WORK TO BE COMPLETED: Print nothing but the lines below starting at the line that holds "Task: Click the" and ending at the line that holds "This screenshot has width=1303, height=771.", including both, each exactly as written.

GIVEN RECORDS:
+++

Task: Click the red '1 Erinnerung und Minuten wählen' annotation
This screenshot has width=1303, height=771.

+++

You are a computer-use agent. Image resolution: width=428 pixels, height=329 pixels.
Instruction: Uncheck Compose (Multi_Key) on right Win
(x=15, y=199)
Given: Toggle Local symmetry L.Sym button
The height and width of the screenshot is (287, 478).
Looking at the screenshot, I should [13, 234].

+++

RESULT BELOW:
Task: Click the red '1 Erinnerung und Minuten wählen' annotation
This screenshot has width=1303, height=771.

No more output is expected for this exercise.